#### Your task
In the blog post about a Metal Gear Solid for the DS, write out the stretch from "One of my favorite" through "say the word..." again, swapping "Ghost Babel" for "Snake Tales".

#### Selected excerpt
Sunday, January 31, 2010

Metal Gear Solid DS?

Why hasn't there been a Metal Gear Solid (or three) developed for the DS? Perhaps Konami / Kojima Productions does not think the audience is there. I think it is.  Konami / Kojima Productions released Lunar Knights on the DS on 2007, which shows Kojima had some interest in the platform. Perhaps the idea behind Lunar Knights was to capture a different, younger, audience? Unfortunately, that title didn't sell very well in the US. According to the NPD data, Dementium: The Ward sold more copies - which blows my mind. I think the success of the Castlevania series shows that there's an audience for MGS on the DS.

One of my favorite Metal Gear Solid games is the one developed for the Gameboy Color. It is known as Metal Gear Solid in the US, and Metal Gear: Ghost Babel in Japan. According to wikipedia, it is an alternate sequel to the original Metal Gear Solid, "set seven years after Solid Snake's mission in Outer Heaven".

Can you imagine a MGS on the DS? Even an enhanced version of Ghost Babel for the DS would be great. How cool would that be? I think it would be incredible. Even if the visuals are only on a par with the PS1 version, it would be an awesome addition to the DS library! Man, I'd buy two copies: one to play and one for display! :)

C'mon Konami, where's our MGS DS? If you guys don't have the bandwidth right now, Renegade Kid would be honored to develop it for you. Just say the word...

#### Supplied records
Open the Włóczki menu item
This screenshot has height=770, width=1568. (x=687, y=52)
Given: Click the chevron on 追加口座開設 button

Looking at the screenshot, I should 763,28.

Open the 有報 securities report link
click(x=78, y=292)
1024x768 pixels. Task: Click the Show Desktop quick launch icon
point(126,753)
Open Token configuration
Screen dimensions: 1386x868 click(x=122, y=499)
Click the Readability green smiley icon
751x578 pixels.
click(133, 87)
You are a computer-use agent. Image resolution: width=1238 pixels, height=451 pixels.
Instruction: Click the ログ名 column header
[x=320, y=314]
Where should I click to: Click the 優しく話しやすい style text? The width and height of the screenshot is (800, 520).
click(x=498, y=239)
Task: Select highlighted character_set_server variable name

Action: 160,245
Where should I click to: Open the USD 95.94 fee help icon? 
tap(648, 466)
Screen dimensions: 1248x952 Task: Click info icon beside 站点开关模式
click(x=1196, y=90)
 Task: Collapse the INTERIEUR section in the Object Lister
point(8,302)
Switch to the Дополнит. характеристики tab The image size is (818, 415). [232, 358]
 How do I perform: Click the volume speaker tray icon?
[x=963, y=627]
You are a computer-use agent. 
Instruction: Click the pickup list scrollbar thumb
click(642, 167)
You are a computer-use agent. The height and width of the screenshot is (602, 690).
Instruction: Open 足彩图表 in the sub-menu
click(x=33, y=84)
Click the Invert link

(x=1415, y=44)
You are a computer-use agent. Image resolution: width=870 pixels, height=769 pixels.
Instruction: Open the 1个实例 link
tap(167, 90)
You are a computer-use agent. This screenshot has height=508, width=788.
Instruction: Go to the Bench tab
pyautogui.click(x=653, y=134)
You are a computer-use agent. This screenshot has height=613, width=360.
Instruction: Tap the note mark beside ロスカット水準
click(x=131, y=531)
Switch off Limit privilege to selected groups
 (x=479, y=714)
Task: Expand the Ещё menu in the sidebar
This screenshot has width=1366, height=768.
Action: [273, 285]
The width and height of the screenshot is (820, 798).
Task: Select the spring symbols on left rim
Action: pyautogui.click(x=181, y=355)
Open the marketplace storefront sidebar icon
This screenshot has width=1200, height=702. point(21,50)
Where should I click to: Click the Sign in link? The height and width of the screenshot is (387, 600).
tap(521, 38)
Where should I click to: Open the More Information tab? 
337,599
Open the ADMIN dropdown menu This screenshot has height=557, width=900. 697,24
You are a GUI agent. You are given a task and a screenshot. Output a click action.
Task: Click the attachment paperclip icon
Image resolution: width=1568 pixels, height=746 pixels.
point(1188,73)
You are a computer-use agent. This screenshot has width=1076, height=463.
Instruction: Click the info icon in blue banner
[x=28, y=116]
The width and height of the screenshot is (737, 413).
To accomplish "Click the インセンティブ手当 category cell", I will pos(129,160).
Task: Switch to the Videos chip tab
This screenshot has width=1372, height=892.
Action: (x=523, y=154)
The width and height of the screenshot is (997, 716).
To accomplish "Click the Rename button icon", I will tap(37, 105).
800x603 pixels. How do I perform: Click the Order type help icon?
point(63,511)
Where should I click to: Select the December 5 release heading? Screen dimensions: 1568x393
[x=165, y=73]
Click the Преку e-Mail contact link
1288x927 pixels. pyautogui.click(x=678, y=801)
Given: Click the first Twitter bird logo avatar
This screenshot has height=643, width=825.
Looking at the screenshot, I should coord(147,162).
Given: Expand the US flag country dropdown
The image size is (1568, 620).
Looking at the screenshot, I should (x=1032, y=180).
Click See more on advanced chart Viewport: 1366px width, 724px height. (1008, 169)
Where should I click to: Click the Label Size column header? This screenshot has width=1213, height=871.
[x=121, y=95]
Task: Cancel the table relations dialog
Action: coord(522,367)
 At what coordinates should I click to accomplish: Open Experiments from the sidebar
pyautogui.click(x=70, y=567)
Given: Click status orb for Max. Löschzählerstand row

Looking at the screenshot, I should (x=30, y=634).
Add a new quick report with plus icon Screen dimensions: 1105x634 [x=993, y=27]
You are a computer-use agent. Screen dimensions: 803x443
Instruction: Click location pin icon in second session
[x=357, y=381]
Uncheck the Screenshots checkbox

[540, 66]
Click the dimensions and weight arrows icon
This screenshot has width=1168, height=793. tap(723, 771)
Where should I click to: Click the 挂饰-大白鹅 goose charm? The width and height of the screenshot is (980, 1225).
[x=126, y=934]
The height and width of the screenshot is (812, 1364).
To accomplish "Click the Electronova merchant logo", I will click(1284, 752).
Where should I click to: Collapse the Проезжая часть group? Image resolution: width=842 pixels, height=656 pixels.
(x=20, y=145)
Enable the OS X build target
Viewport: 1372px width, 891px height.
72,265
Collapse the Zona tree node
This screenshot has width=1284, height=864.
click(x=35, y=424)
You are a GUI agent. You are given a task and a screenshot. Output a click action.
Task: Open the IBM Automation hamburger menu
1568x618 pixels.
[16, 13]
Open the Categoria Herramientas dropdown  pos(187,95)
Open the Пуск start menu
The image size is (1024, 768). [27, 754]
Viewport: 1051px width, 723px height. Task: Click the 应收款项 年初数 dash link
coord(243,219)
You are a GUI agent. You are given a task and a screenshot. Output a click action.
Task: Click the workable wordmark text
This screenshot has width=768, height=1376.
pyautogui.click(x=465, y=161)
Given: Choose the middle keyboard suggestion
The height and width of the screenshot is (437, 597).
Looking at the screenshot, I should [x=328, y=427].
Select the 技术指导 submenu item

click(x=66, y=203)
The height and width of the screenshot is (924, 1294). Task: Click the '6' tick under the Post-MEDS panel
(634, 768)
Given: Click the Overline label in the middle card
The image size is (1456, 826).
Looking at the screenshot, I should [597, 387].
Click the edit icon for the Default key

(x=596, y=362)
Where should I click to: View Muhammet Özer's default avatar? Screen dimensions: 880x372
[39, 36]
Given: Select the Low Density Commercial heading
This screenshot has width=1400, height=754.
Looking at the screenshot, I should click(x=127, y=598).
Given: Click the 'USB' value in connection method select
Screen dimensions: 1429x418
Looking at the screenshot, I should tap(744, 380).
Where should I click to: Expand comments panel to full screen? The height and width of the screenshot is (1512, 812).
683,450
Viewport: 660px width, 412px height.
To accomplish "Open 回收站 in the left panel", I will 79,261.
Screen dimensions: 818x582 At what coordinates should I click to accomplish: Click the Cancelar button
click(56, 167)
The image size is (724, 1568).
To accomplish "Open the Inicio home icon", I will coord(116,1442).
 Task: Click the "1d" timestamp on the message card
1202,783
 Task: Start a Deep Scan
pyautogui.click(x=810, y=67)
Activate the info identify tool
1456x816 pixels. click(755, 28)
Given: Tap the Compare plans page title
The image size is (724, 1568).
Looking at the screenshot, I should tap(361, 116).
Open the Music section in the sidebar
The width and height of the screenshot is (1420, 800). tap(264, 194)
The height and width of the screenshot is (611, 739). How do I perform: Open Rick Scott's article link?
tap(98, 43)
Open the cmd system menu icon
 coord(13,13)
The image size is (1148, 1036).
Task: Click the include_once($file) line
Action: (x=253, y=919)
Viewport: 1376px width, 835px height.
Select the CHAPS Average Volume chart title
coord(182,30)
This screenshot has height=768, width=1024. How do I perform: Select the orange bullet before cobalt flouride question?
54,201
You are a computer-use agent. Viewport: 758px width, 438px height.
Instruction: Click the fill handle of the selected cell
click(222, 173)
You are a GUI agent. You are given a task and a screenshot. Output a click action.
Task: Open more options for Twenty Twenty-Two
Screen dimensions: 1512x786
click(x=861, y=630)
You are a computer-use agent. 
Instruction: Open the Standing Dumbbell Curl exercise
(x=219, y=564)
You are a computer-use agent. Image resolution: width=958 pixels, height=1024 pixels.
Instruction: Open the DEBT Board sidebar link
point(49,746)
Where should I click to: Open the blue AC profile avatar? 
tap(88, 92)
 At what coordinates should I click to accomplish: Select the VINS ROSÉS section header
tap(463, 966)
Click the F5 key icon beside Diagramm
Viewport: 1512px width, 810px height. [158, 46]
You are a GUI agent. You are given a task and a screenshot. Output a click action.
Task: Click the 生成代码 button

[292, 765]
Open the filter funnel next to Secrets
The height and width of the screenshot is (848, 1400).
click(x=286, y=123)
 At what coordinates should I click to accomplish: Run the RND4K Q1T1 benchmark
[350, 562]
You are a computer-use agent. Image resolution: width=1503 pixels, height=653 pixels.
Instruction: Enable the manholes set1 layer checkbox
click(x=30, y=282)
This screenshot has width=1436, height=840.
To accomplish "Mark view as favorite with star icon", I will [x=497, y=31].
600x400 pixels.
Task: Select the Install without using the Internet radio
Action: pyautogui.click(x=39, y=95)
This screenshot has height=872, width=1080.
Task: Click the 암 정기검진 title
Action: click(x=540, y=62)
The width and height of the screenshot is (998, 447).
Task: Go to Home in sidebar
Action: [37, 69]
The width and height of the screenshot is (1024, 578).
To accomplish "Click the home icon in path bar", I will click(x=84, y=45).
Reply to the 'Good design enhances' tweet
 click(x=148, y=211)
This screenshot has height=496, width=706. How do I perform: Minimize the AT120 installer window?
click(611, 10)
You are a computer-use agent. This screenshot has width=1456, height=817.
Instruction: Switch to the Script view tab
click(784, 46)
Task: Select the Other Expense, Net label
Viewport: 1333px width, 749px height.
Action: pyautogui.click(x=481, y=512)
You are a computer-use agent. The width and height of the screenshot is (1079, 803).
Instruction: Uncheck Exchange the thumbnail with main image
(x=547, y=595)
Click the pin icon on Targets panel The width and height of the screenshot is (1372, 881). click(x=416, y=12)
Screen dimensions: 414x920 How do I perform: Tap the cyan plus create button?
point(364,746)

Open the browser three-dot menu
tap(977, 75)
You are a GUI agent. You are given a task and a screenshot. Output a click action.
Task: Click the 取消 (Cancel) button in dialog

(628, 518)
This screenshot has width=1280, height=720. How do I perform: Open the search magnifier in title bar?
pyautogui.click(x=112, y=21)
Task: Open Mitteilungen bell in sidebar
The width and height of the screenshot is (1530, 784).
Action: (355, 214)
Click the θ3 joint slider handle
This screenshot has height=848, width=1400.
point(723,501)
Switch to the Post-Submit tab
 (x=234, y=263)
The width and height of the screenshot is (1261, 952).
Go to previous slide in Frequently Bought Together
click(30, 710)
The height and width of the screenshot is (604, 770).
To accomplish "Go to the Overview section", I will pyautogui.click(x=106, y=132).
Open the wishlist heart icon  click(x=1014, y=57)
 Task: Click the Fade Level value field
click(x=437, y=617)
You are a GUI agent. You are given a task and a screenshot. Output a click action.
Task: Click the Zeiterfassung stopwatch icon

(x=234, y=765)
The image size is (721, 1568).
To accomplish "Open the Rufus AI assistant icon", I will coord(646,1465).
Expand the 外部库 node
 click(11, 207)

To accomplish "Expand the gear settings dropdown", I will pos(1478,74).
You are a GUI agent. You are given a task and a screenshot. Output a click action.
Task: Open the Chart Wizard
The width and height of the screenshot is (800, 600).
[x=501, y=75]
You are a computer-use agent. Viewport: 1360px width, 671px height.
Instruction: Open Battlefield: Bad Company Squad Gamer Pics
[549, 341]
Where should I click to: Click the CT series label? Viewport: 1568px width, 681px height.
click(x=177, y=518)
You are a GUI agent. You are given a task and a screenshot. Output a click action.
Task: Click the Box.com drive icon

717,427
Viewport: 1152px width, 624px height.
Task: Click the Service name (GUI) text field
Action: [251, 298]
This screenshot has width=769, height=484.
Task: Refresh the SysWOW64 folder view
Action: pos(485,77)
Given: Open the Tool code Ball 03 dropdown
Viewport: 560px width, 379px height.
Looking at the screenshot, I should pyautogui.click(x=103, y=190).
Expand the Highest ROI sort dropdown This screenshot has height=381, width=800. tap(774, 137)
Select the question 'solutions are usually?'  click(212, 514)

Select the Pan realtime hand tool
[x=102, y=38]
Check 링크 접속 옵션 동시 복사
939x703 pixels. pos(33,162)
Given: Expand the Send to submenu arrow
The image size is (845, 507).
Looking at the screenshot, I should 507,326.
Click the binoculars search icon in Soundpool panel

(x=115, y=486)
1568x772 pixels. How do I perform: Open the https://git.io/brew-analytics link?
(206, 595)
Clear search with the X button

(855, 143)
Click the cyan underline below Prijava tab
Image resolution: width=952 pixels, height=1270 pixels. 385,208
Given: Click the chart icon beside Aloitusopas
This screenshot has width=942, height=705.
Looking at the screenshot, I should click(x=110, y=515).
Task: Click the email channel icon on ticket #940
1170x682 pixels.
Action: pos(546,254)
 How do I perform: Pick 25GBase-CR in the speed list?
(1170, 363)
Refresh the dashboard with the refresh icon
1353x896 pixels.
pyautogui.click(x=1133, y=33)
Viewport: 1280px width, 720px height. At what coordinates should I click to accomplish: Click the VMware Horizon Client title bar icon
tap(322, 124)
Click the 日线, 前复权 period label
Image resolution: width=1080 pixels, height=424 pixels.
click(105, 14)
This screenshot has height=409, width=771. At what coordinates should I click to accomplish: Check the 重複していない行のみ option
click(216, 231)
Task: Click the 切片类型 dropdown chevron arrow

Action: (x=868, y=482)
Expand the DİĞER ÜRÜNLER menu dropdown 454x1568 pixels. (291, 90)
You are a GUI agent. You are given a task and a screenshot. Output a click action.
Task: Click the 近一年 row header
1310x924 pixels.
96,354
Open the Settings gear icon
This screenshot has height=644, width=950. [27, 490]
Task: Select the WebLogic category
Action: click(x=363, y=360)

#### Response
One of my favorite Metal Gear Solid games is the one developed for the Gameboy Color. It is known as Metal Gear Solid in the US, and Metal Gear: Snake Tales in Japan. According to wikipedia, it is an alternate sequel to the original Metal Gear Solid, "set seven years after Solid Snake's mission in Outer Heaven".

Can you imagine a MGS on the DS? Even an enhanced version of Snake Tales for the DS would be great. How cool would that be? I think it would be incredible. Even if the visuals are only on a par with the PS1 version, it would be an awesome addition to the DS library! Man, I'd buy two copies: one to play and one for display! :)

C'mon Konami, where's our MGS DS? If you guys don't have the bandwidth right now, Renegade Kid would be honored to develop it for you. Just say the word...